A recently published study in the European Journal of Paediatric Dentistry evaluated and compared the effects of secondhand smoke and emissions from electronic cigarettes and heated tobacco products on the oral health of children and adolescents.
According to WHO data, over 40% of children worldwide are exposed to secondhand smoke, with consequences of varying severity for their health. Exposure to toxic substances in smoke, including formaldehyde, heavy metals, and carbon monoxide, can impair immune function, disrupt normal physiological development, and increase the risk of numerous pathological conditions, including respiratory infections and asthma. Dental health is also seriously compromised by passive smoke exposure, which can contribute to an increased risk of dental caries.
Although the scientific evidence regarding emissions from conventional cigarettes is extensive, much less is known about the effects on children’s oral health from exposure to non-combustible products, such as electronic cigarettes and heated tobacco products.
A group of researchers from the University of Padua and the University of Messina therefore sought to assess the potential harm caused by exposure to so-called “secondhand aerosol” in a group of children and adolescents.

“The results of our work confirm that exposure to secondhand smoke, regardless of its source, produces measurable and harmful effects on children’s oral health, with a significant increase in cotinine levels in crevicular fluid and a higher incidence of dental caries,” explains Prof. Francesco Ludovichetti, researcher at the University of Padua.
“In particular, children exposed to conventional cigarette smoke showed the highest values, both in terms of exposure biomarkers and caries indices, confirming the seriousness of the impact of traditional smoking.

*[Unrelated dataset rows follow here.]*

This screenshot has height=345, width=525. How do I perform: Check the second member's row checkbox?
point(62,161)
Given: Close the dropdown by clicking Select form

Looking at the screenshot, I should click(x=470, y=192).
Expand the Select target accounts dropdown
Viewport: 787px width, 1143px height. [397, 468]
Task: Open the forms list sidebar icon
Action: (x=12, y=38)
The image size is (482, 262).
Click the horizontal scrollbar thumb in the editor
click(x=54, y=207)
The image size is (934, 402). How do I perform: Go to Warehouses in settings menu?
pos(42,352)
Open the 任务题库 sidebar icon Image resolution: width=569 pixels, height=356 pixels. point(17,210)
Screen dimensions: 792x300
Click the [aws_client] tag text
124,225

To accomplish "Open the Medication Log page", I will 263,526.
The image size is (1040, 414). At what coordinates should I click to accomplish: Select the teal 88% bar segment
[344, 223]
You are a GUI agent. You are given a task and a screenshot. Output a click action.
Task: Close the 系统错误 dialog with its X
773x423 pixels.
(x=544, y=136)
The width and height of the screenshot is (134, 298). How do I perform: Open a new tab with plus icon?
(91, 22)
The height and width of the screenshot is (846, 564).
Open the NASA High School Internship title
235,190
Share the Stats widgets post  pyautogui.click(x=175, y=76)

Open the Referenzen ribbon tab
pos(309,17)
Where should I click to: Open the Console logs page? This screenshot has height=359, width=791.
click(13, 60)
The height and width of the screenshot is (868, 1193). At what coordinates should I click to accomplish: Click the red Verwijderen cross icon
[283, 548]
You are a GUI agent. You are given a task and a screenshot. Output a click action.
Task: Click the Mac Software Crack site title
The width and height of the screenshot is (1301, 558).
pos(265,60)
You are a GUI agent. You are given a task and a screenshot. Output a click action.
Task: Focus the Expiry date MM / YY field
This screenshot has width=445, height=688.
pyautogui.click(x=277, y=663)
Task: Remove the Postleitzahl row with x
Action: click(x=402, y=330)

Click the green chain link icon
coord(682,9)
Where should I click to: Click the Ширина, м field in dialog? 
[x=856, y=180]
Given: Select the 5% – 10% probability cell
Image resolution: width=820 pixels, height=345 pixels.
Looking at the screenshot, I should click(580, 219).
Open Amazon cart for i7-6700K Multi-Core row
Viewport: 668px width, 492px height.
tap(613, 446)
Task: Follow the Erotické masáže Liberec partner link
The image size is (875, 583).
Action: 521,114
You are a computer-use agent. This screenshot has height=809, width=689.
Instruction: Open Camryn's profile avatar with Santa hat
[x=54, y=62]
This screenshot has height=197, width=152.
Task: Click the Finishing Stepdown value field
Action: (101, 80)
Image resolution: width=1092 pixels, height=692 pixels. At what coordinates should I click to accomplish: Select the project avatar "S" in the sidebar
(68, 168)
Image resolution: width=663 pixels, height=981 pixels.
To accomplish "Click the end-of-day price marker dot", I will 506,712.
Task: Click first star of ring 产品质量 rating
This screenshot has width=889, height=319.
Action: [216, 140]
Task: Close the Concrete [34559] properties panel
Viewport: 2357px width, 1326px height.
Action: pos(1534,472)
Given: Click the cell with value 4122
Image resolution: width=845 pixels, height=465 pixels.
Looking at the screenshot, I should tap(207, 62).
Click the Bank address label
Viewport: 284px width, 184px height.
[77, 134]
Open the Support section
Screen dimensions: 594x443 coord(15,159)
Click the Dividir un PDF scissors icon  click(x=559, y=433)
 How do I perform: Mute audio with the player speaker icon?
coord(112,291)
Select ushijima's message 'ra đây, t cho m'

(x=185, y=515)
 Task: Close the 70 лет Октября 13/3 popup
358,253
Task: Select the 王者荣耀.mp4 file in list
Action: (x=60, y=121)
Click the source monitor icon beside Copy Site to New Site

By contrast, exposure to emissions from electronic cigarettes and heated tobacco devices, while still causing an increase in cotinine levels and caries risk compared to unexposed children, showed lower values than those observed with traditional cigarettes. This finding suggests that, although not risk-free, electronic products may represent harm reduction tools compared to combusted tobacco.”
The study involved 160 children aged 3 to 14, divided into four groups of 40 each:
- exposure to conventional cigarette smoke
- exposure to aerosol from IQOS
- exposure to aerosol from e-cigarettes
- control group with no exposure
The potential level of harm was assessed by measuring cotinine levels, the main metabolite of nicotine, which is produced when the body—primarily the liver—metabolizes nicotine absorbed through smoking, vaping, or passive exposure.
To evaluate parents’ smoking or vaping habits, environmental factors, and the oral hygiene practices of the participants, a questionnaire was administered. The findings revealed frequent cigarette smoking or e-cigarette use indoors by parents, along with suboptimal oral hygiene practices, in the group of children exposed to secondhand cigarette smoke.
“However, it is crucial to underline that no form of exposure to nicotine-containing products can be considered safe for children. Our conclusions reinforce the importance of promoting smoke- and aerosol-free home and social environments, while at the same time indicating that switching from conventional cigarettes to alternative devices can reduce—though not eliminate—the negative impact on pediatric oral health,” concludes Prof. Ludovichetti.